**PROBLEM STATEMENT:** Copy out every item again, swapping "Task" for "Step" and changing nothing else. Leave out the pictures.

**Entries on target coordinates:**
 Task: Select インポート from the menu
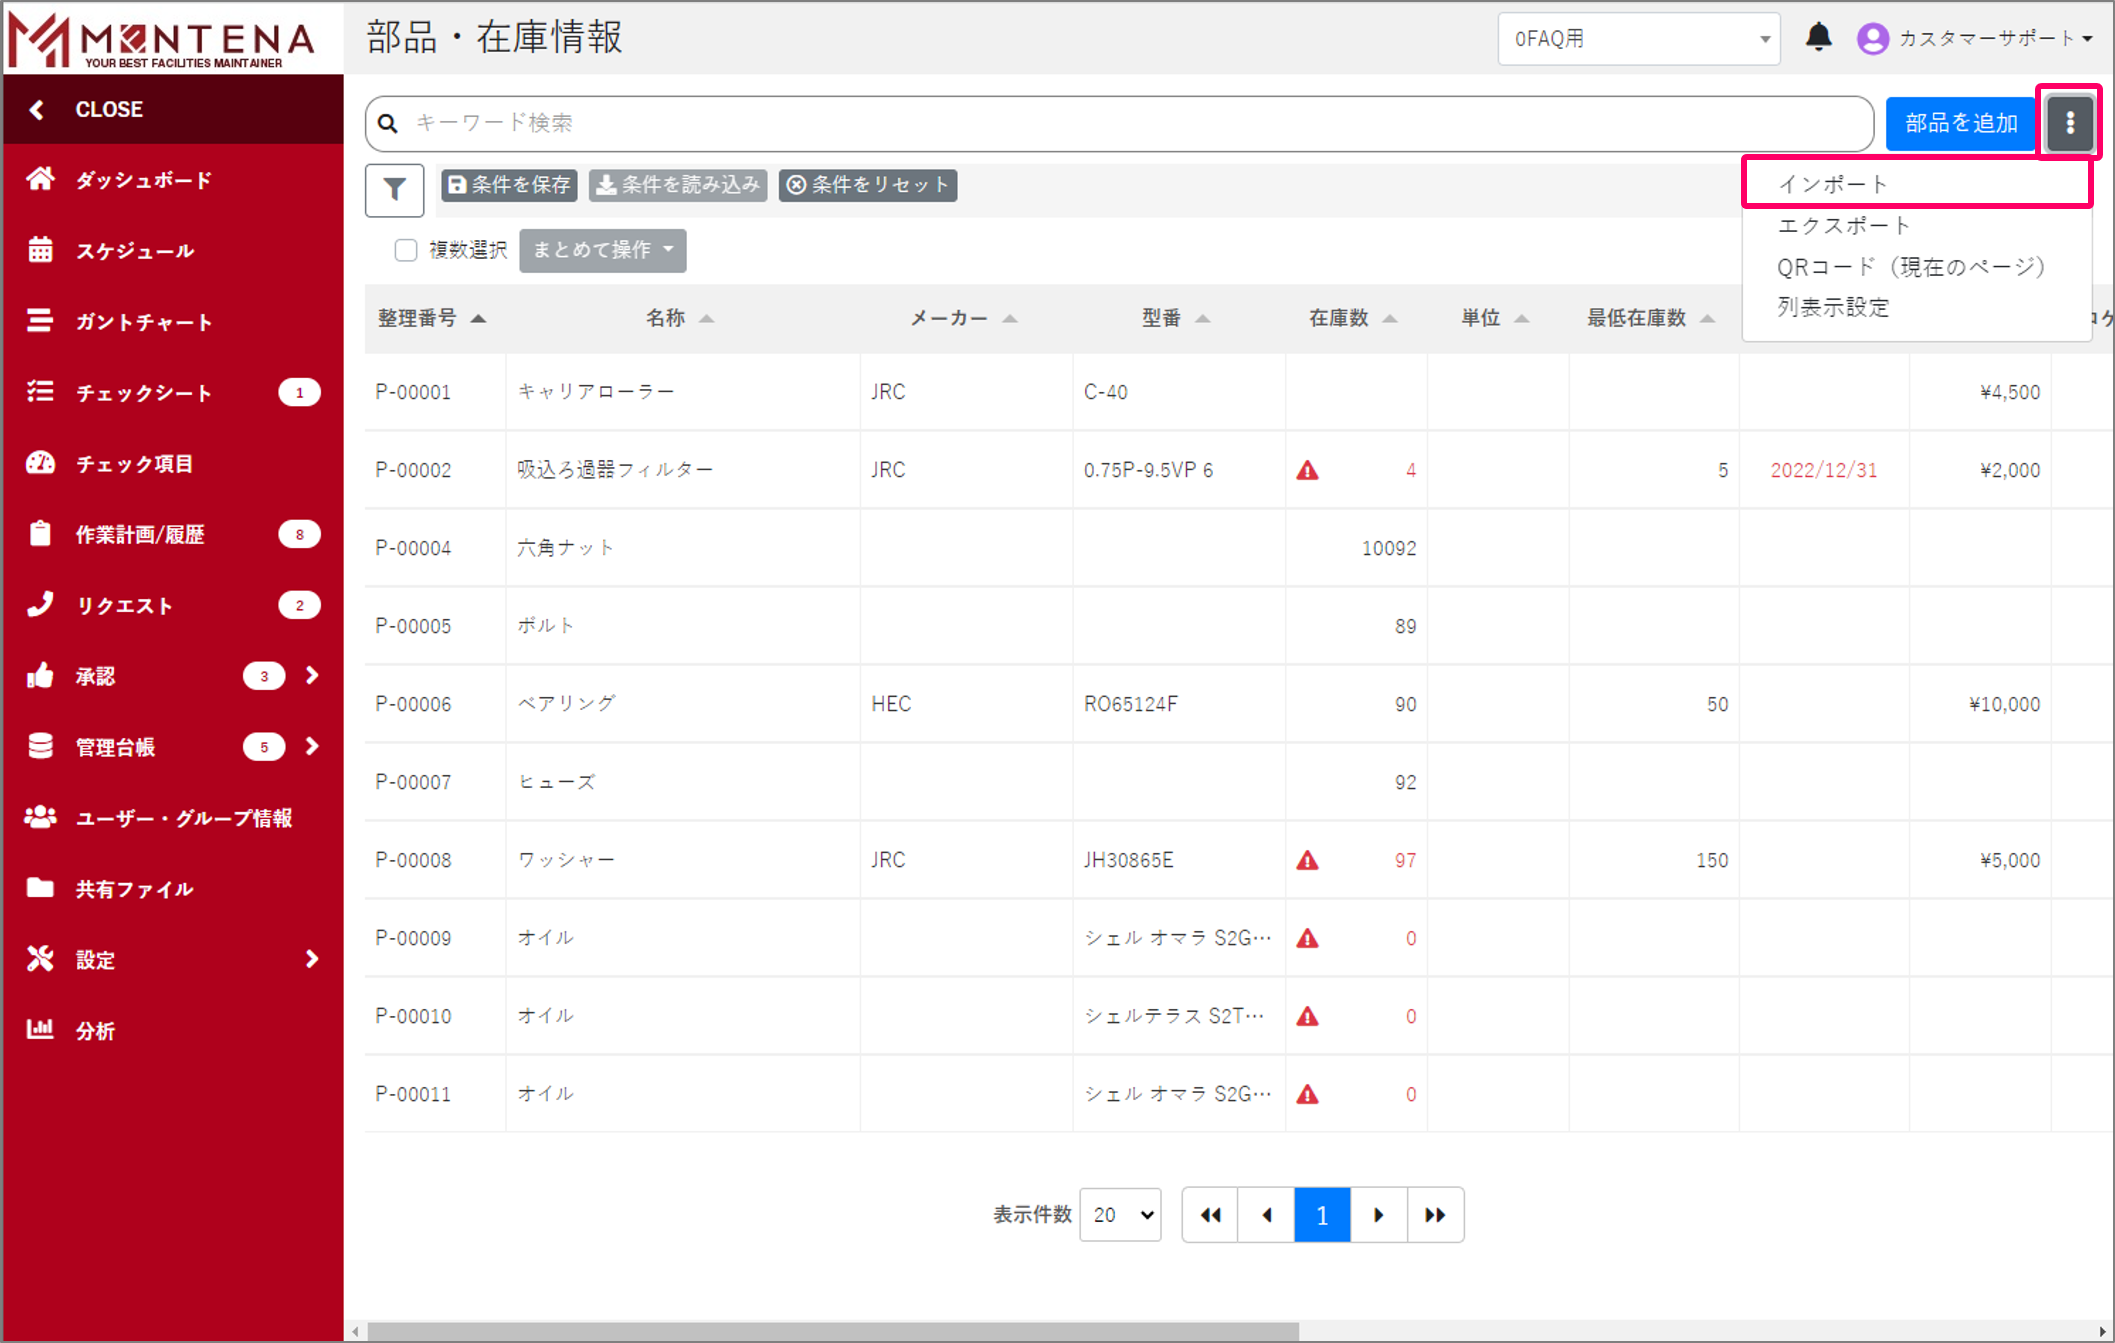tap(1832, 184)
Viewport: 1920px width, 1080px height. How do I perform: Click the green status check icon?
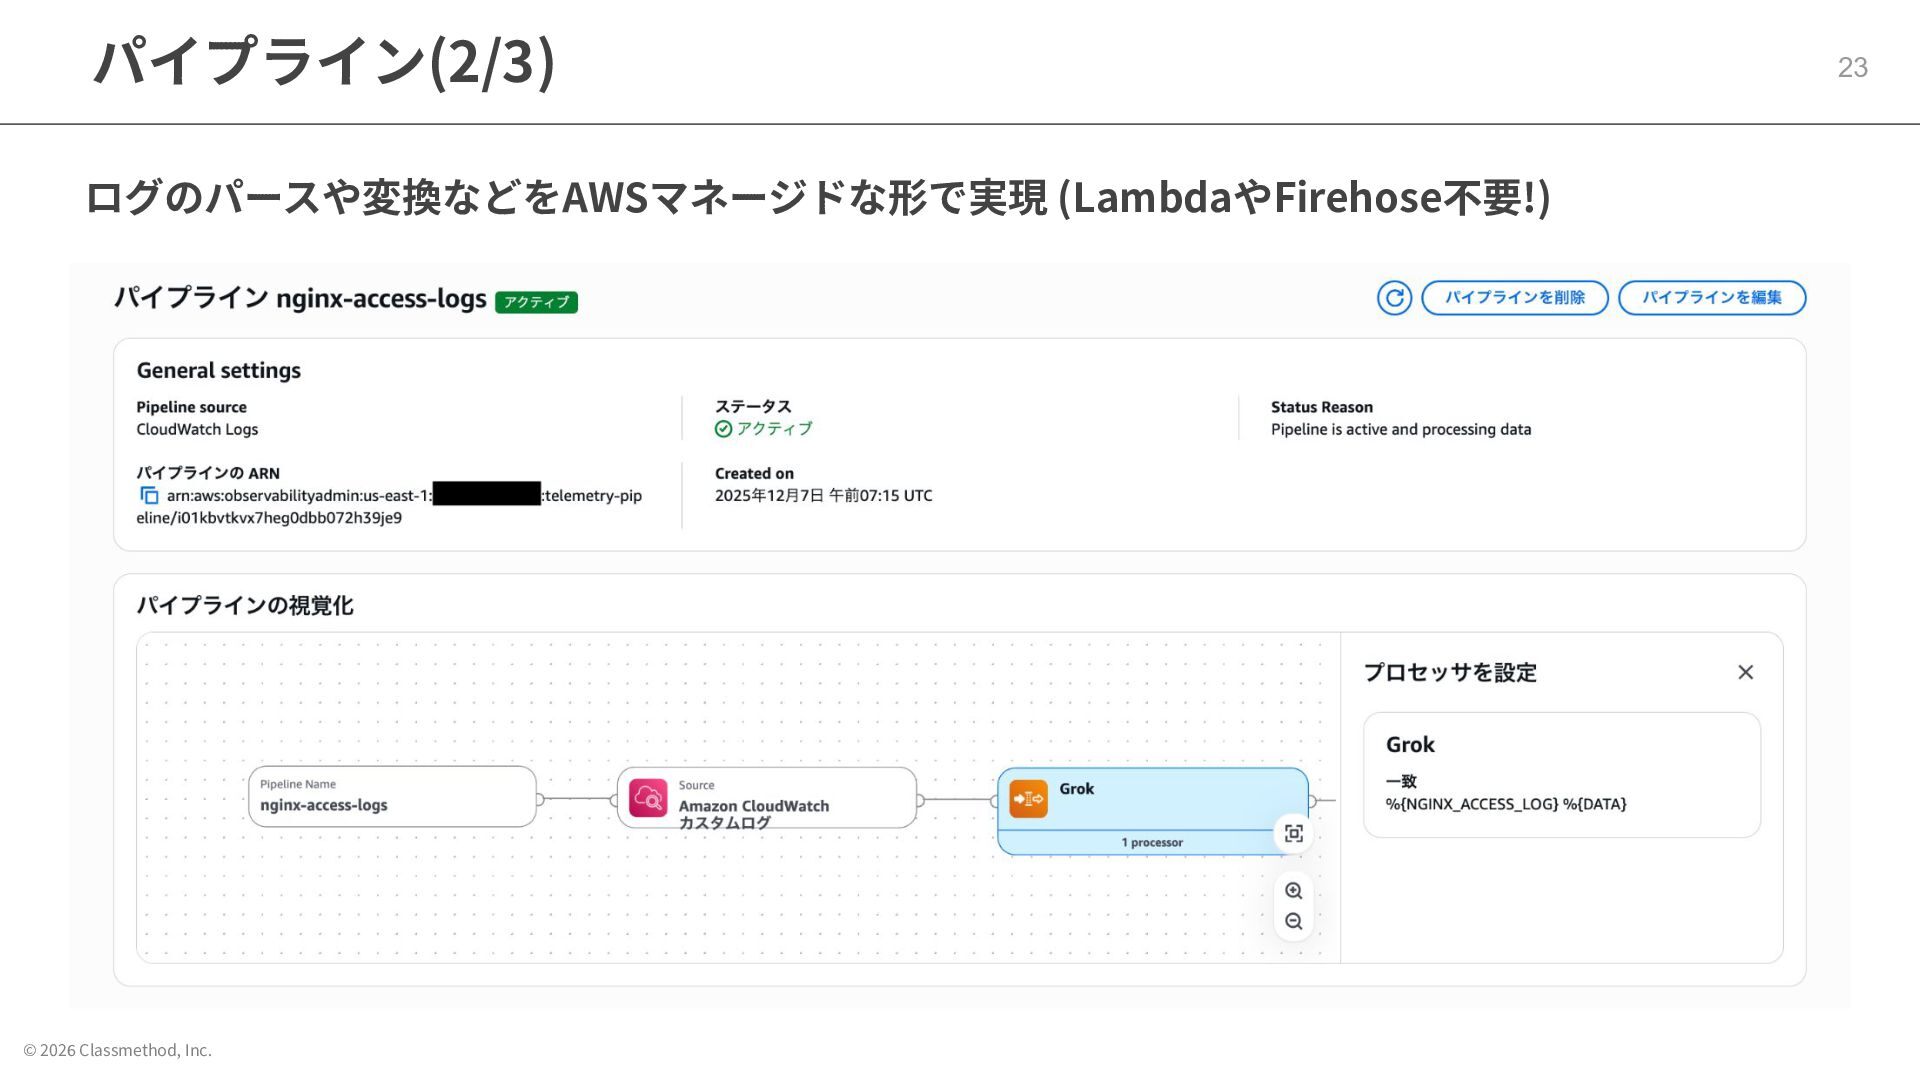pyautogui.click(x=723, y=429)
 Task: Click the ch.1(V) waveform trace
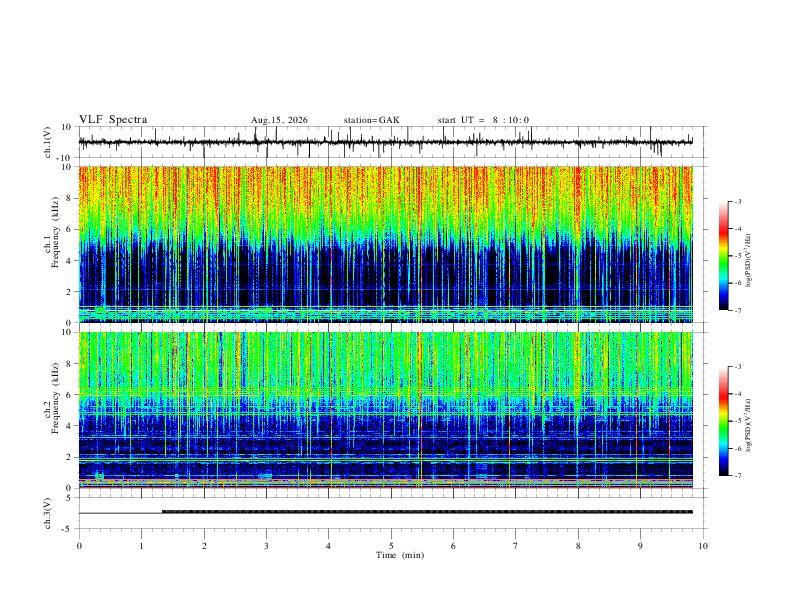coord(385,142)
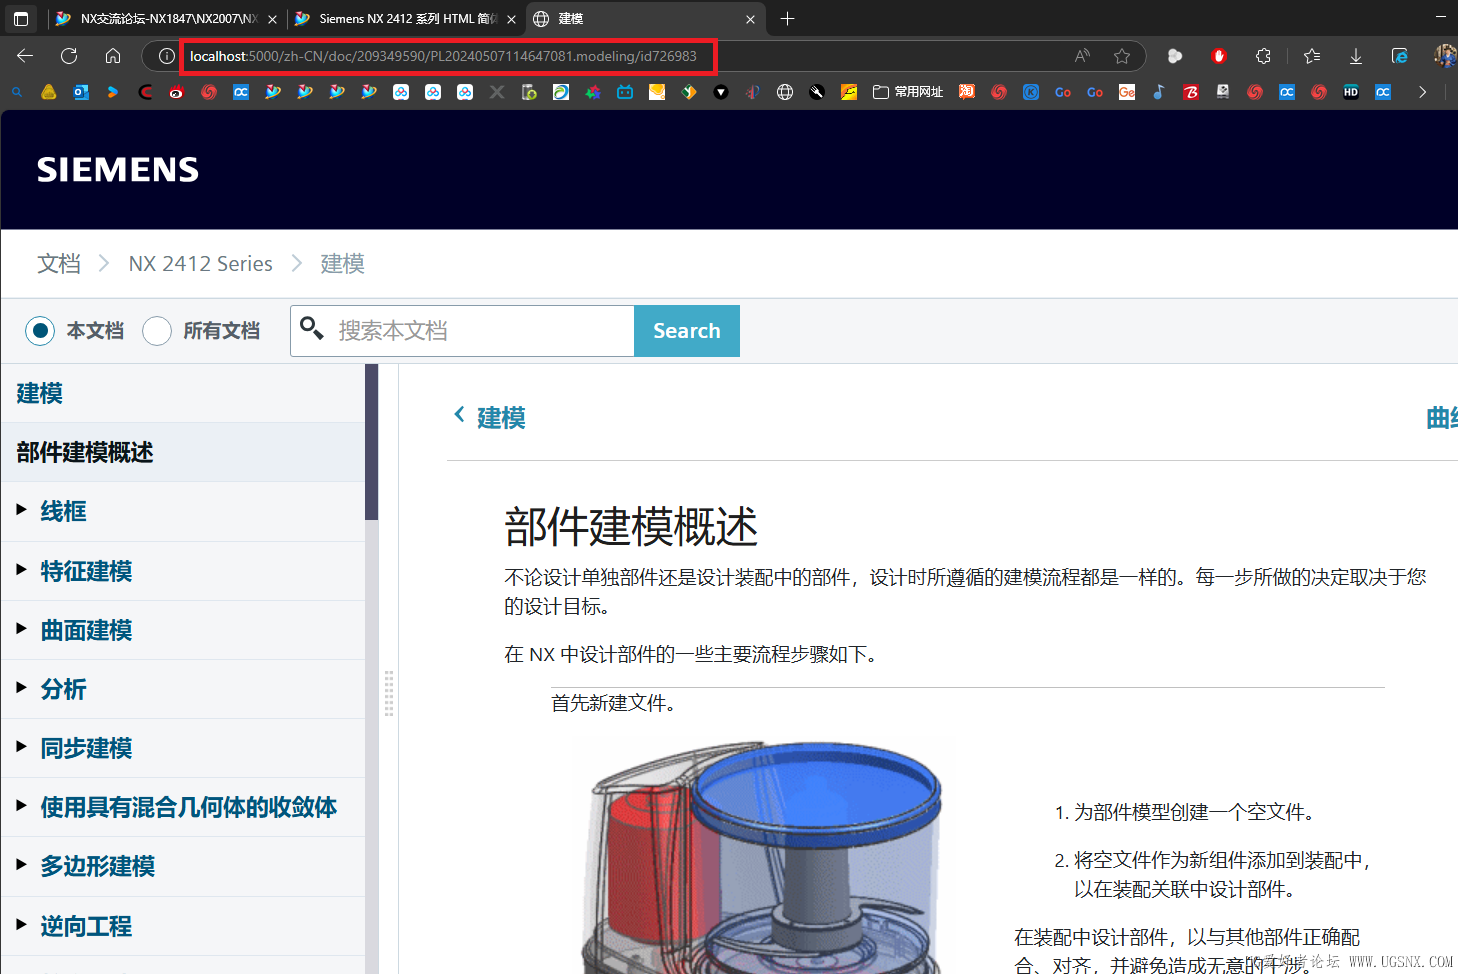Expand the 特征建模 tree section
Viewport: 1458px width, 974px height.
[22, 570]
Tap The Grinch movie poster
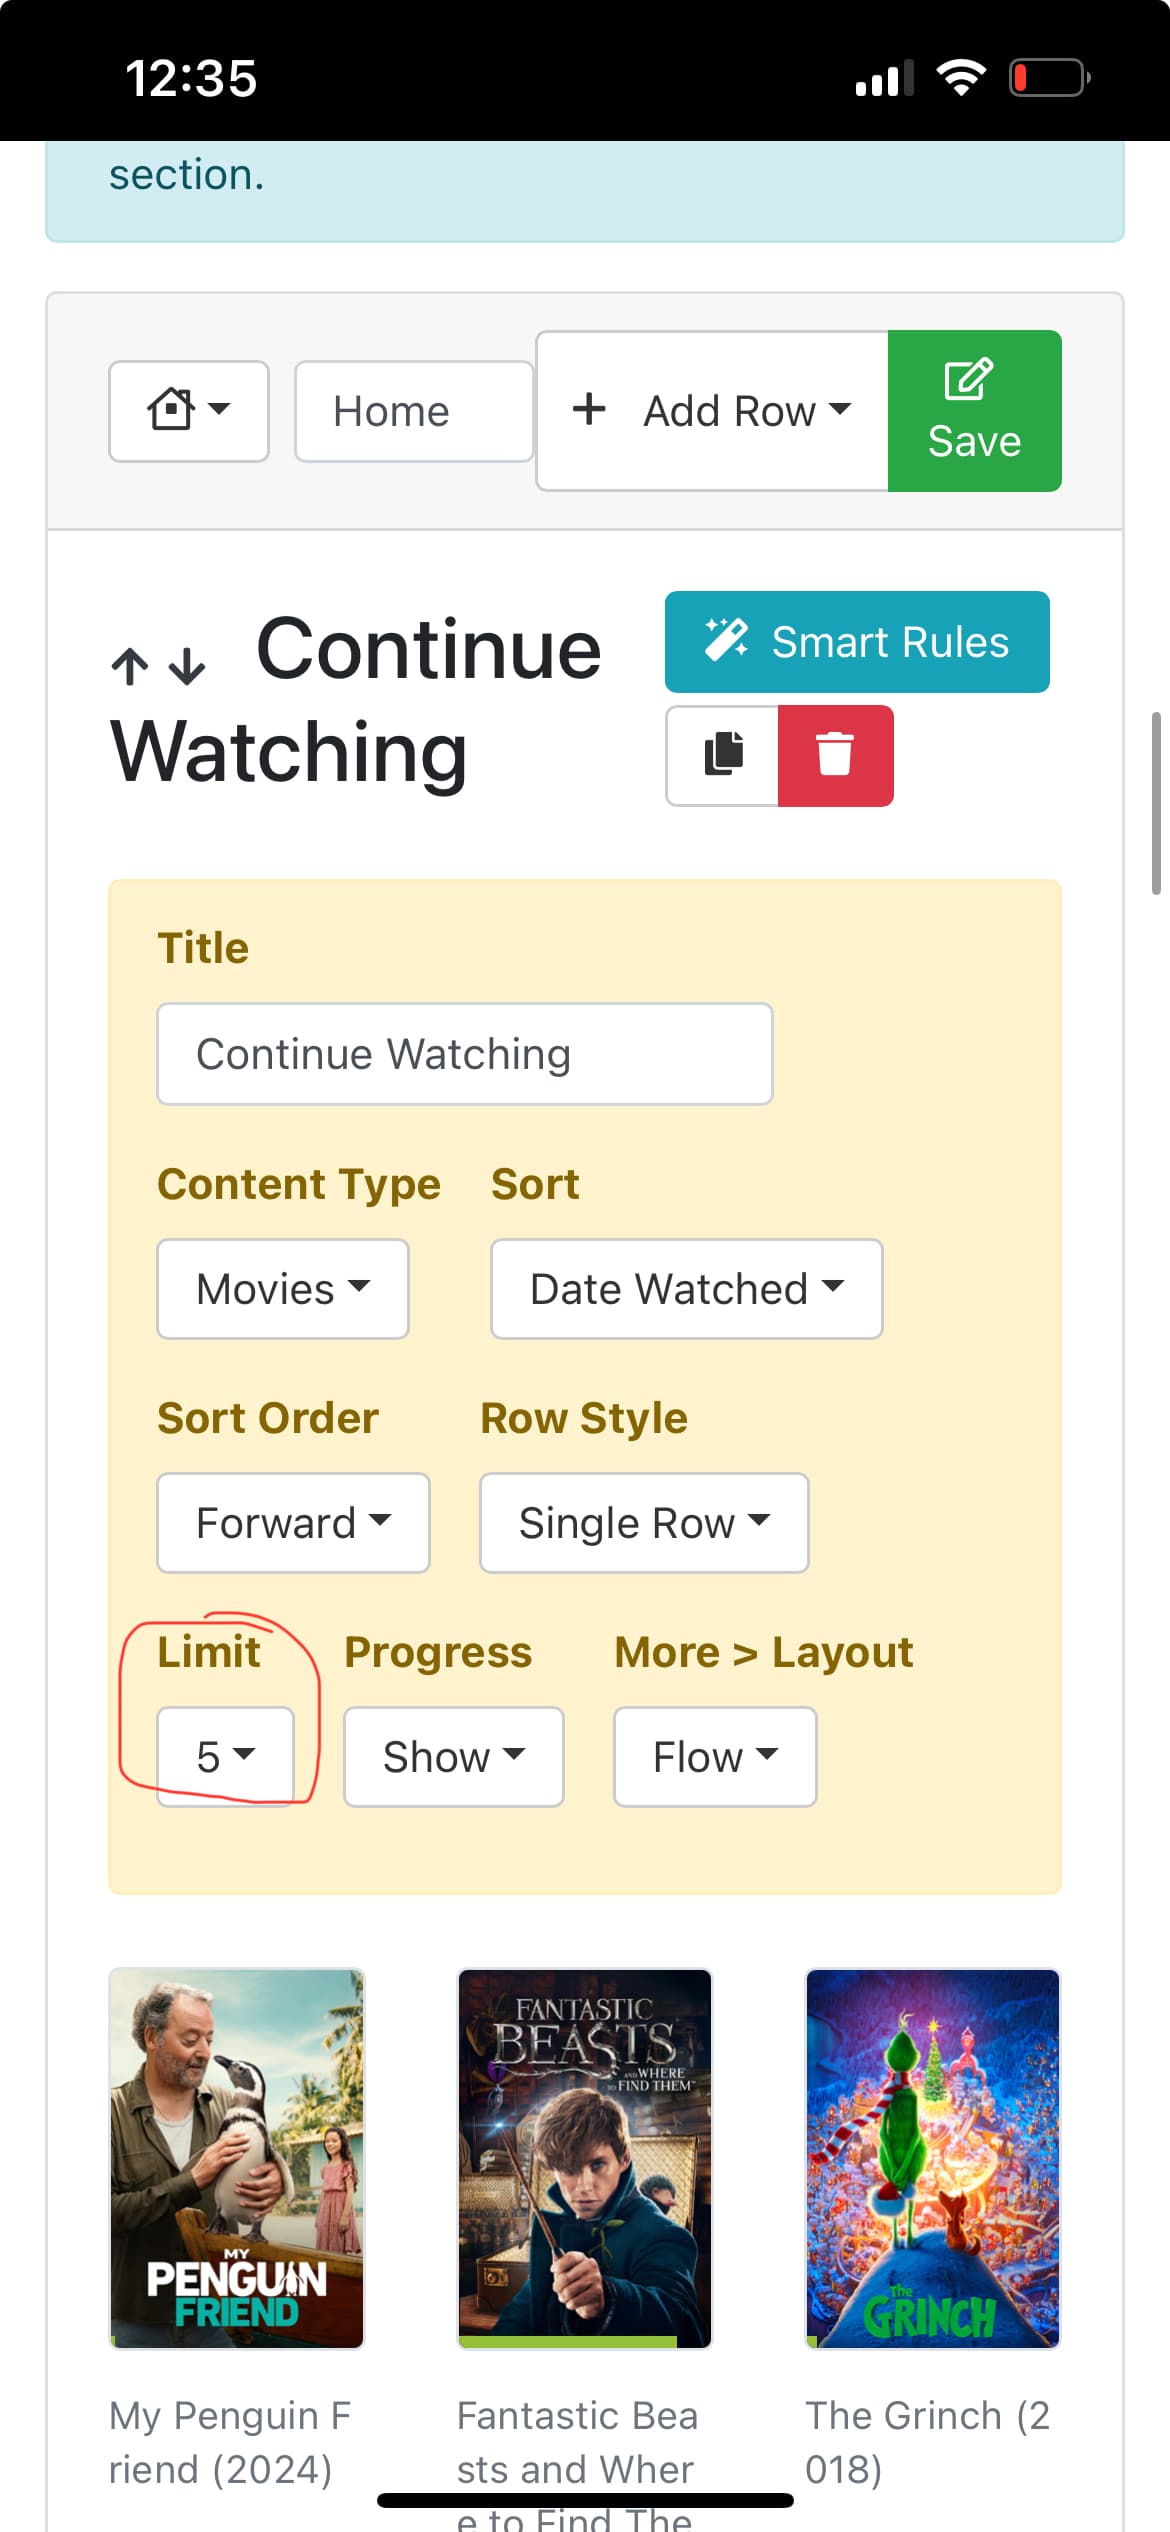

**TASK RESULT:**
 Step: Select インポート from the menu
tap(1832, 184)
Viewport: 1920px width, 1080px height. How do I perform: Click the green status check icon?
pyautogui.click(x=723, y=429)
 Step: Click the ch.1(V) waveform trace
coord(385,142)
Expand the 特征建模 tree section
Viewport: 1458px width, 974px height.
[22, 570]
Tap The Grinch movie poster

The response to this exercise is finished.